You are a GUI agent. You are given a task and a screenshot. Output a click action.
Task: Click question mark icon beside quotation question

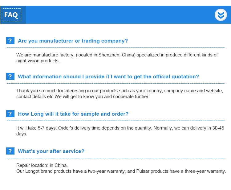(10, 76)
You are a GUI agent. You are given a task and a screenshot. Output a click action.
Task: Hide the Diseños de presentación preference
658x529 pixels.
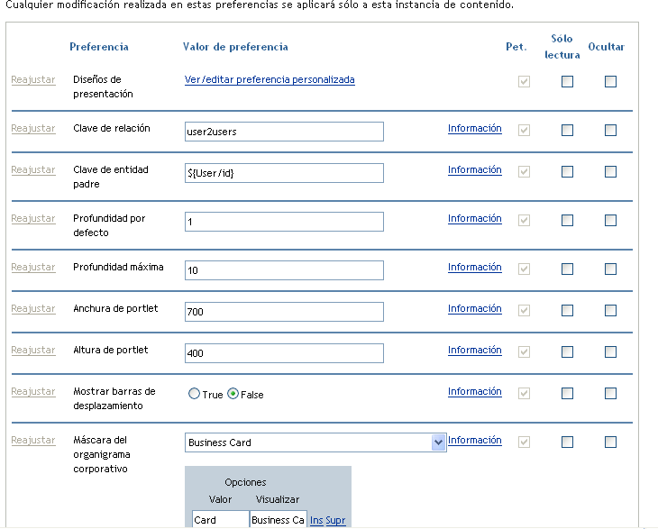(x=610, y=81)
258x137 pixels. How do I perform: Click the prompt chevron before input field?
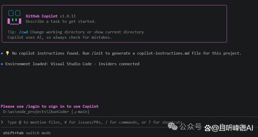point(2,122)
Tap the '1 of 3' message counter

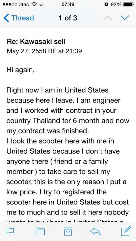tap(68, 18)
--
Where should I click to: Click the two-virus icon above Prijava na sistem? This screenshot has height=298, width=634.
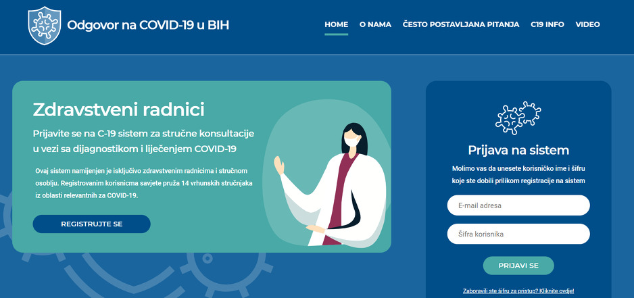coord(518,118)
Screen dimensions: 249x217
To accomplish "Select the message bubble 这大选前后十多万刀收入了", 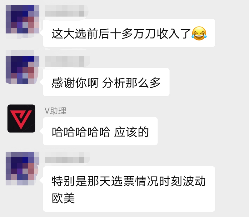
...
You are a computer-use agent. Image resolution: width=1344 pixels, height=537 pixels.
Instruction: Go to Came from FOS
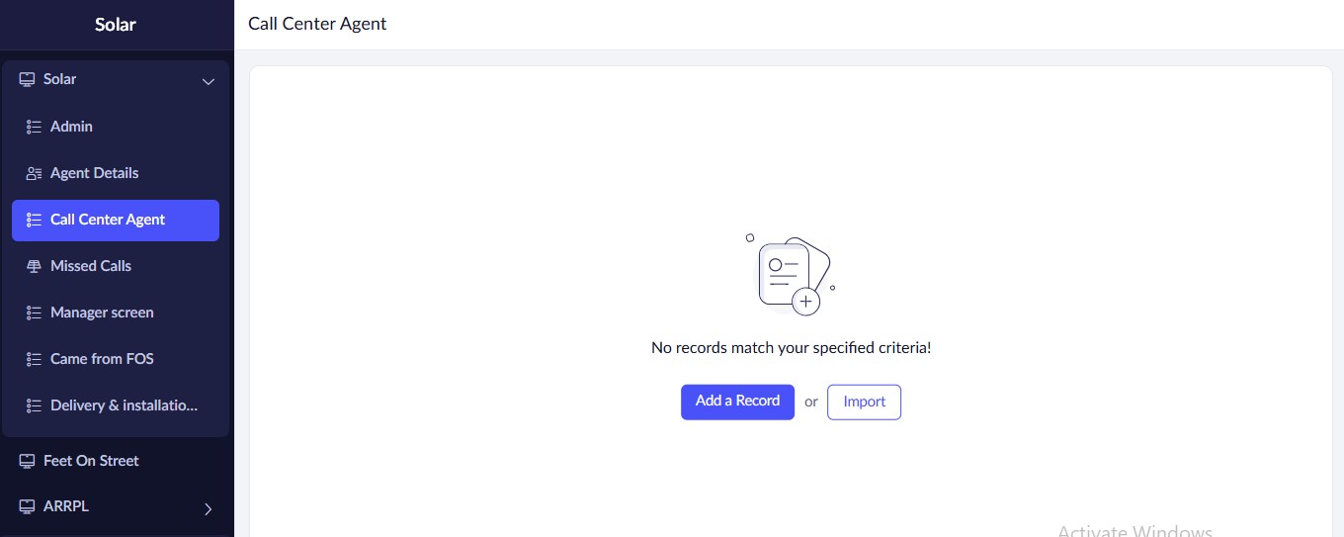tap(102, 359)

### Required work
Take only the lines above from the one that has "Where should I" through the one that has "the message bubble" and reproduce them exactly, omitting any pictures.

### Response to this task
Where should I click to: Click the two-virus icon above Prijava na sistem? This screenshot has height=298, width=634.
coord(518,118)
Screen dimensions: 249x217
To accomplish "Select the message bubble 这大选前后十多万刀收入了", 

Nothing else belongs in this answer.